— Try it —
Please transcribe the data below in full, word for word, without the images.
________________
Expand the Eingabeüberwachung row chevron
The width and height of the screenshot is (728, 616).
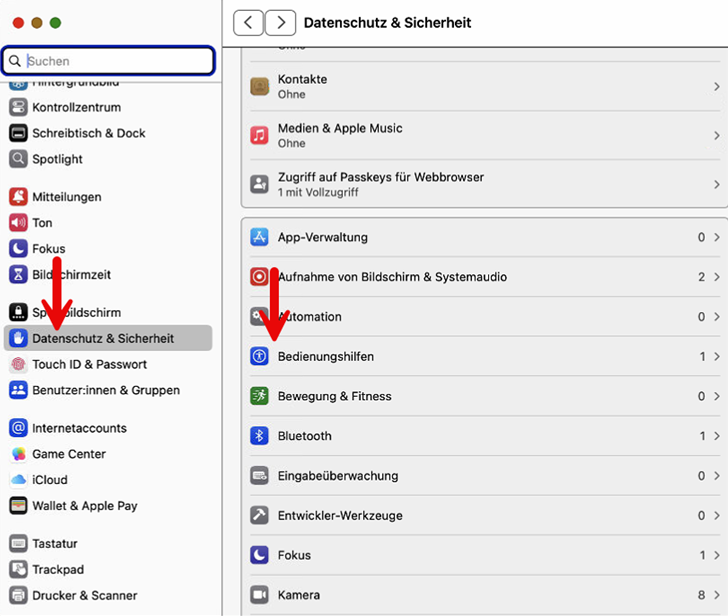[x=716, y=476]
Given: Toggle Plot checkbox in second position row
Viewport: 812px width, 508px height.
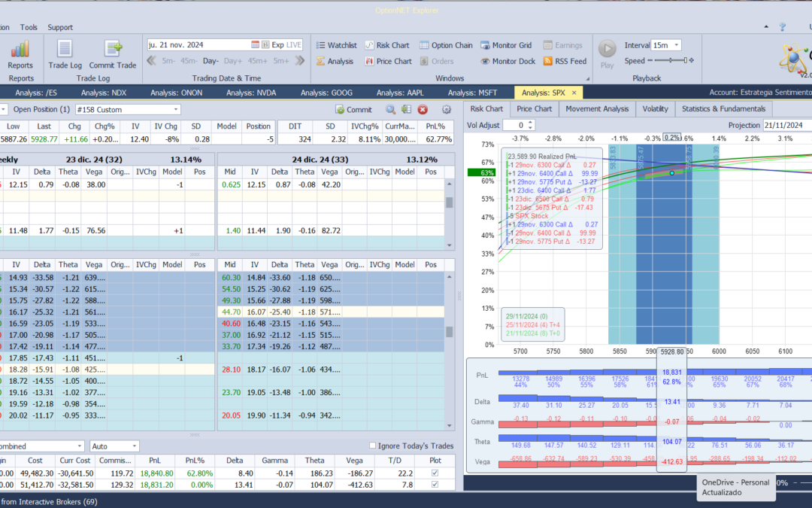Looking at the screenshot, I should [x=433, y=485].
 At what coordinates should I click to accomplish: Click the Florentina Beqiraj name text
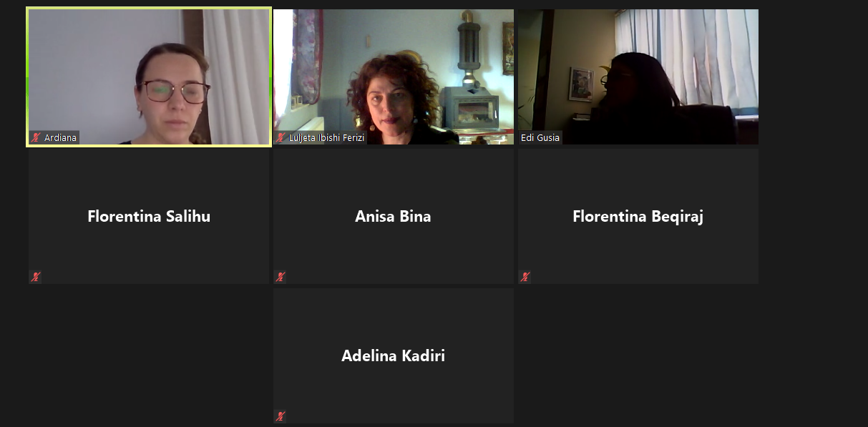tap(638, 216)
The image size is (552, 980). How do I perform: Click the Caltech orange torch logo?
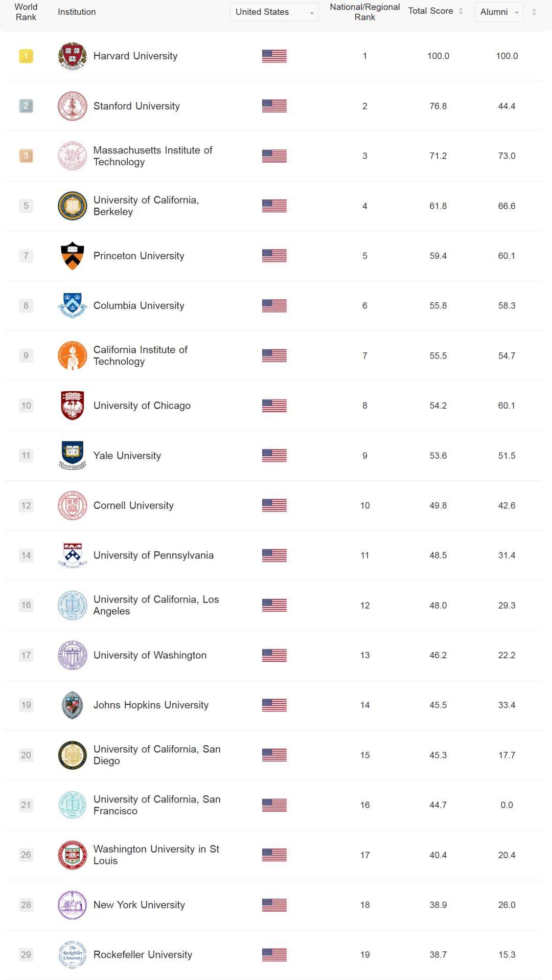72,355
________________
— Exercise result —
Expand the Eingabeüberwachung row chevron
The width and height of the screenshot is (728, 616).
[x=716, y=476]
Given: Toggle Plot checkbox in second position row
Viewport: 812px width, 508px height.
Looking at the screenshot, I should [x=433, y=485].
 At what coordinates should I click to accomplish: Click the Florentina Beqiraj name text
tap(638, 216)
The image size is (552, 980). How do I perform: Click the Caltech orange torch logo?
72,355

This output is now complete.